How EDI ASNs Enable Drop-Shipping
With drop-ship, after a consumer places an order on a retailer’s website, the retailer generates and sends a corresponding order directly to the supplier for fulfillment. The supplier then ships directly to the consumer from their warehouse. Some retailers even provide the suppliers with custom-branded packaging materials to create an appearance of the package being shipped directly from the retailer.
So, how does the ASN help this process? The challenge with the drop-ship process is visibility. The retailer lacks visibility into when the product has been shipped and where it is in transit. There are times – e.g. during gift-giving holidays and other peak periods – when some packages will inevitably be improperly labeled, incorrectly routed or even lost. The ASN from the supplier to the retailer provides key information about the consumer’s order, such as the transportation carrier, point of origin, expected arrival date, package dimensions, content weight and the shipment tracking identifier. Once received from the supplier, the ASN data can be stored in the retailer’s system along with the consumer’s order. The shipment information is then be displayed on the retailer’s website or available to customer service personnel in the call center. Either way, all the consumer’s questions about the status of the delivery can be answered accurately and quickly using either information directly from the ASN or using the shipment tracking identifier to find out where it is in transit.
Benefits of Drop-Shipping
Drop-Shipping is a win/win for both the consumer and the retailer.
Consumers benefit from:
- Faster order receipt – Drop-shipped orders are shipped directly from the vendor’s warehouse. Otherwise, the shipment would be shipped first to the retailer’s distribution center and then to the consumer, adding days to the process.
- Lower cost – By eliminating the need to ship to the retailer’s distribution center first, shipping costs to the consumer are lower – only one carrier is needed and fewer warehouse personnel are involved.
Retailers benefit from:
- Reduced warehouse costs– The retailer doesn’t need to hold as much inventory in its distribution center. This is especially useful for infrequently ordered products that are not cost-effective for a retailer to stock; expensive products that could be costly to stock in any significant volume; high turn-over products that may be challenging to keep in stock; time-sensitive products that need to be transported as quickly as possible.
- Better customer service – Faster ship times and home-delivery options increase customer satisfaction.
- Increased response and flexibility – Enables rapid expansion and modifications to product offerings without tying up capital in inventory, resulting in a more agile business.
The Drop-Shipping Process
While most of us have had products drop-shipped after a purchase, let’s review the typical process, including the electronic documents that must be exchanged.

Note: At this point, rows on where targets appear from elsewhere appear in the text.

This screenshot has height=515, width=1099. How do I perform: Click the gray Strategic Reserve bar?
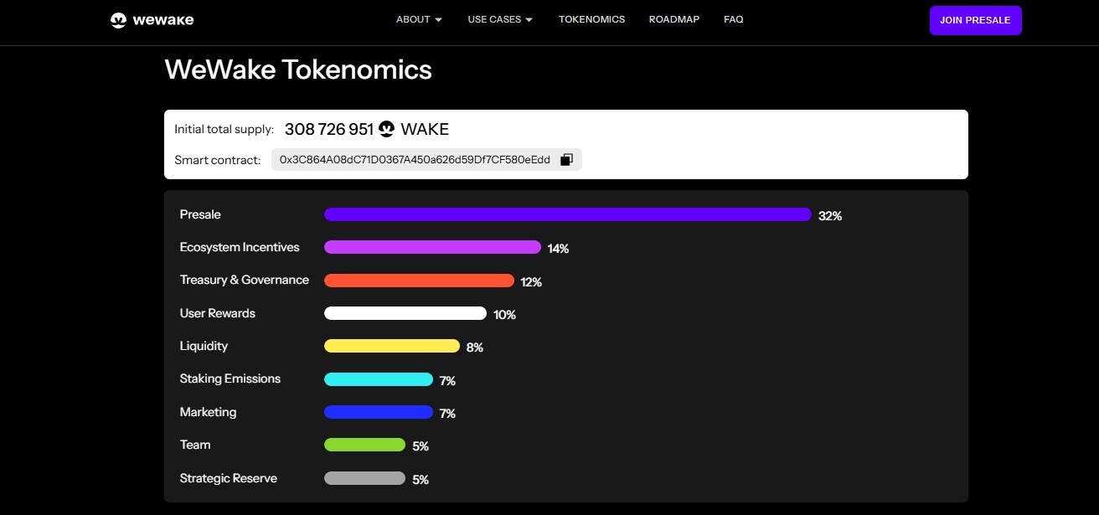coord(364,477)
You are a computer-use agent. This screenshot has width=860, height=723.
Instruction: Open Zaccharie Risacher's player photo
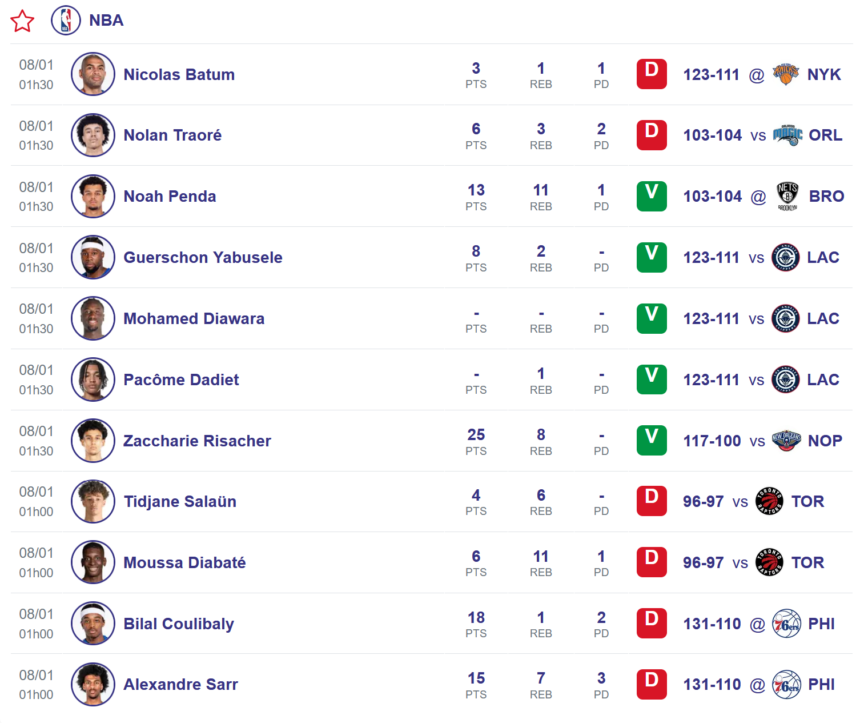[93, 441]
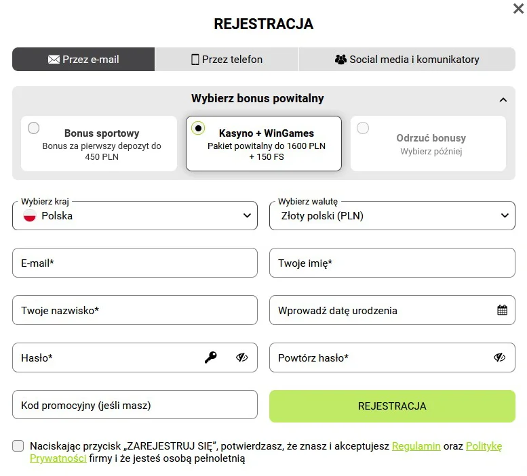527x476 pixels.
Task: Select Odrzuć bonusy radio option
Action: [363, 128]
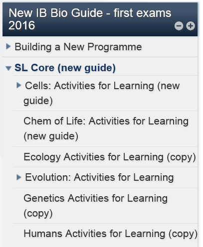This screenshot has width=203, height=247.
Task: Open Humans Activities for Learning (copy)
Action: tap(110, 234)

First, the consumer orders an item from a retailer’s website, store, or phone center. The retailer then generates and sends a corresponding purchase order to the supplier, including all pertinent address information. Next, the supplier fills the order, including all required paperwork, such as special packing list forms and return label. The supplier affixes a bar code label to the package, ships the package to the consumer and sends an invoice and ASN to the retailer prior to the receipt of goods at the consumer. The ASN includes the carrier tracking number as well as other drop-ship information. Finally, the retailer notifies the consumer of the shipment, usually via email, and provides the tracking number of the shipper (e.g. UPS, Fedex, DHL). The consumer can then link to the shipper’s site for additional status updates as needed. The consumer receives the goods and the carrier updates the shipment status as “delivered”.
So, how do you optimize ASN’s and drop-shipping?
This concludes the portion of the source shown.